Algorithm | Big O Order | Recursive? | Other
--- | --- | --- | ---
Timsort | O(n log n) | Not recursive | Python `sort()`.  Uses natural runs and insertion sort.  
Quicksort | O(n log n) | Recursive | Uses D & C and divides at random pivot
Merge sort | O(n log n) | Recursive | Uses D & C and divides evenly
Insertion sort | O(n^2) | Not recursive | Simple.  Used in Timsort.
Selection sort | O(n^2) | Not recursive | Simple and slow
Bubble sort | O(n^2) | Not recursive | Simple and slow

---

## Breadth-First Search
- **Graph**--network.  Different than a Cartesian plane with axes.
- **Node (vertex)**--each thing in the graph
- **Edge (link)**--connection between nodes in network

![](images/nodes_edges.png)

- Graphs represent connected things like:
    - Locations (nodes) connected by roads (edges) on map
    - People (nodes) connected by relationships (edges) in social network
    - Webpages (nodes) connected by hyperlinks (edges) on WWW
- **Neighbor**--when a node is 1 edge away from another node
- **Directed graph**--graph where all edges have directionality to them.  Each edge is like a one way street.  Indicated by arrows.
- **Undirected graph**-graph where edges do not have directionality.  Each edge is like a two way street.  No arrows. 
- The image below displays the difference between **directed** and **undirected** graphs:

![](images/undirected_graph.png)

- **Queue**--data structure where items (like nodes) are removed using first in, first out (FIFO) strategy. Like queue at theme park.  Used in breadth-first searches. 
    - **Enqueue**--item is added onto queue. Also called push.
    - **Dequeue**--item is removed from queue.  Also called pop.
- **Stack**---data structure where items (like nodes) are removed using last in, first out (LIFO) strategy.  Used in call stack.
- **Depth-first search (DFS)**--graph searching algorithm that searches as far out as possible along connected nodes before backtracking.  Uses recursive function and call stack.
- **Breadth-First Search (BFS)**--graph searching algorithm that searches all the closest nodes before moving on to farther nodes.  Uses queues.

![](images/bfs_dfs.png)

- Both BFS and DFS can answer the following questions:
    1. Is there a path from one node to another node?
    1. If there is a path, what is the shortest path (least number of edges)?
- Both BFS and DFS have a run time of O(V + E) where V is the number of vertices (nodes) and E is the number of edges
- *Note that BFS and DFS only work for finding the quickest path between 2 nodes.  If there are more than two nodes it becomes the traveling sales person problem and is factorial time.*
- BFS and DFS have different strengths:
    - BFS is more efficient when the node we are searching for is closer to the starting node
    - DFS is more efficient when the node we are searching for is farther away from the starting node

---

**EXAMPLES**

- We'll show an example that uses BFS to answer the question, "Is there a path between nodes?".
- The image below shows a graph of people in a social network.  This graph has arrows that indicate the direction of relationships.

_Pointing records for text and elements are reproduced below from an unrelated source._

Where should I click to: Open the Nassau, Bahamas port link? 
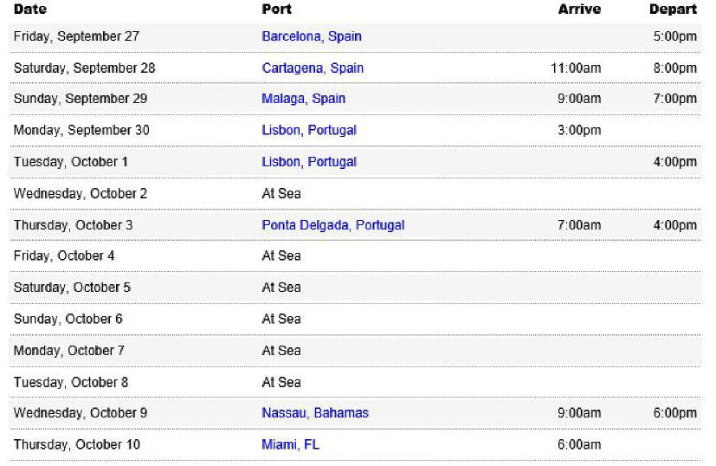pyautogui.click(x=314, y=413)
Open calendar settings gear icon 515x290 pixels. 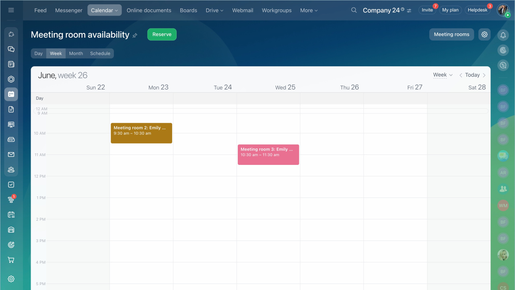pos(484,35)
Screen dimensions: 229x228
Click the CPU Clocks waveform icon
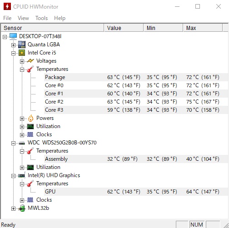(30, 134)
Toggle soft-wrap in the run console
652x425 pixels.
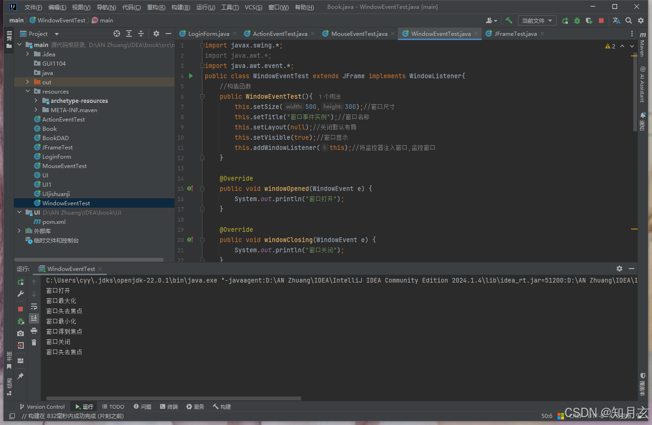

![](images/graph_example.png)

- We first have to represent the graph as a Python dictionary.  Each dictionary key is a node.  Each dictionary value is an array of neighbors to that node. 
- There will be some arrays that are empty.  This is because the graph we are using is directional.  Only nodes that point to other nodes will have values.

In [15]:
graph = {}
graph["you"] = ["alice", "bob", "claire"]
graph["bob"] = ["anuj", "peggy"]
graph["alice"] = ["peggy"]
graph["claire"] = ["thom", "jonny"]
graph["anuj"] = []
graph["peggy"] = []
graph["thom"] = []
graph["jonny"] = []

- We'll then define a breadth-first search function where we:
    1. Add all starting node neighbors to search queue
    1. Pop a node from the search queue in FIFO order and check whether this is the end node.  Only check nodes that have not been checked before, otherwise may create an infinite loop.  
        1. If popped node is end node, then we are finished
        1. If popped node is not end node, then add neighboring nodes to queue
    1. Repeat step 2 as long as there are nodes in queue

- The image below diagrams this BFS example.  The starting node is us and the end node is a person that sells mangos.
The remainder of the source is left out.